Duplicate the part of the items that opens with the line containing "The height and width of the screenshot is (501, 949)." and closes with the line containing "(x=937, y=25)", both of those lines included, with each line reproduced character for character and nothing else copied.

▶ _Dataset excerpts_
▽
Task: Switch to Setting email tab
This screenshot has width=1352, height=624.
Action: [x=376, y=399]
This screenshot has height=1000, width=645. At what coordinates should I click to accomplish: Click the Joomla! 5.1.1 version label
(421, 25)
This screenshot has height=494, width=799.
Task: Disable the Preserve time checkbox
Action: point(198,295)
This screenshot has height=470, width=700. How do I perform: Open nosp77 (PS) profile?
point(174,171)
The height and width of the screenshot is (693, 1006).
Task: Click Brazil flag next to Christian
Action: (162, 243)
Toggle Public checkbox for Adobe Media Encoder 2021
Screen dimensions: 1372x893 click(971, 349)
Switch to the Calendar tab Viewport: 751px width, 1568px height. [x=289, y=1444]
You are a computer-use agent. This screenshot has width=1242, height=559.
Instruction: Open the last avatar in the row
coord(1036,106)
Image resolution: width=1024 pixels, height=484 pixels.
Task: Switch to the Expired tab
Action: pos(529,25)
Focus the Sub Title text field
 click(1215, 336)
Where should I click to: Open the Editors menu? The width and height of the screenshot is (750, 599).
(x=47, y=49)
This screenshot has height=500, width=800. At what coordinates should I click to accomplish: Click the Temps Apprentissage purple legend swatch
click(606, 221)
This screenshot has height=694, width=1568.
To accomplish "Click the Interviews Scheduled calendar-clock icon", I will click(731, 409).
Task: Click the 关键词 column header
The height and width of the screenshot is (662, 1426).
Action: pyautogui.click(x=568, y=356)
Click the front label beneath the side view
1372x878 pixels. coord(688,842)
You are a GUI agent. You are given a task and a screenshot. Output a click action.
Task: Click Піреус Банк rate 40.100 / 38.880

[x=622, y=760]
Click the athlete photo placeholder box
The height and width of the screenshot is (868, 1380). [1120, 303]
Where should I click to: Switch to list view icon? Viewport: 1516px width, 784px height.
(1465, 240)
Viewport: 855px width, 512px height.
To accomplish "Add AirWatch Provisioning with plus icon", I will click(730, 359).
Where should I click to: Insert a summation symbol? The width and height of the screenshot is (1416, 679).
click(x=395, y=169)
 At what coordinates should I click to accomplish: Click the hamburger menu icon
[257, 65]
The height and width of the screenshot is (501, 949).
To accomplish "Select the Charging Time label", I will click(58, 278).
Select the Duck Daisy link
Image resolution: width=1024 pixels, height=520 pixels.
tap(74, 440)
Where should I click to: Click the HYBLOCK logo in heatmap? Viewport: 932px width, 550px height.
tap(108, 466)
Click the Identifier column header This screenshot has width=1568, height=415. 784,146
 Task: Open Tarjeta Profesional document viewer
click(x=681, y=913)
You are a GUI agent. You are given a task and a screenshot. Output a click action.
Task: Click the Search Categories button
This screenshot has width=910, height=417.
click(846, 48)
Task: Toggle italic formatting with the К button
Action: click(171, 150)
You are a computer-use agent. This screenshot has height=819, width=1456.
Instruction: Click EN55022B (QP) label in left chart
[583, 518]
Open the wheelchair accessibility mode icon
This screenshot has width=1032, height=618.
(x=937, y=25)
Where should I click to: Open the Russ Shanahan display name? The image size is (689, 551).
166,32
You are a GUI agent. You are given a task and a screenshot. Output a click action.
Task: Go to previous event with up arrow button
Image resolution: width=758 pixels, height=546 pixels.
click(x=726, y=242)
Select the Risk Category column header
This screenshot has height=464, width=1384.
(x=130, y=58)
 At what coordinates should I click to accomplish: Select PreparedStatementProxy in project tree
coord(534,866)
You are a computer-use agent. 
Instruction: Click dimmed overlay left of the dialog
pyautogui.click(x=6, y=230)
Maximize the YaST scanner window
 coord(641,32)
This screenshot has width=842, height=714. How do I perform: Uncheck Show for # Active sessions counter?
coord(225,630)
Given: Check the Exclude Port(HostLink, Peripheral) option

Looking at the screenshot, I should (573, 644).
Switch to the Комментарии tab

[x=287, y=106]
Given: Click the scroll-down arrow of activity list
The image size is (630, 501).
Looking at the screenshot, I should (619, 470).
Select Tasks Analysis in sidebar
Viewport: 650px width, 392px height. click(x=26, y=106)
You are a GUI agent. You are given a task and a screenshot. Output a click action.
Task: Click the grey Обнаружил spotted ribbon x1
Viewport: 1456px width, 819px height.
△
▶ _Reply_
The height and width of the screenshot is (501, 949).
To accomplish "Select the Charging Time label", I will click(58, 278).
Select the Duck Daisy link
Image resolution: width=1024 pixels, height=520 pixels.
tap(74, 440)
Where should I click to: Click the HYBLOCK logo in heatmap? Viewport: 932px width, 550px height.
tap(108, 466)
Click the Identifier column header This screenshot has width=1568, height=415. 784,146
 Task: Open Tarjeta Profesional document viewer
click(x=681, y=913)
You are a GUI agent. You are given a task and a screenshot. Output a click action.
Task: Click the Search Categories button
This screenshot has width=910, height=417.
click(846, 48)
Task: Toggle italic formatting with the К button
Action: click(171, 150)
You are a computer-use agent. This screenshot has height=819, width=1456.
Instruction: Click EN55022B (QP) label in left chart
[583, 518]
Open the wheelchair accessibility mode icon
This screenshot has width=1032, height=618.
(x=937, y=25)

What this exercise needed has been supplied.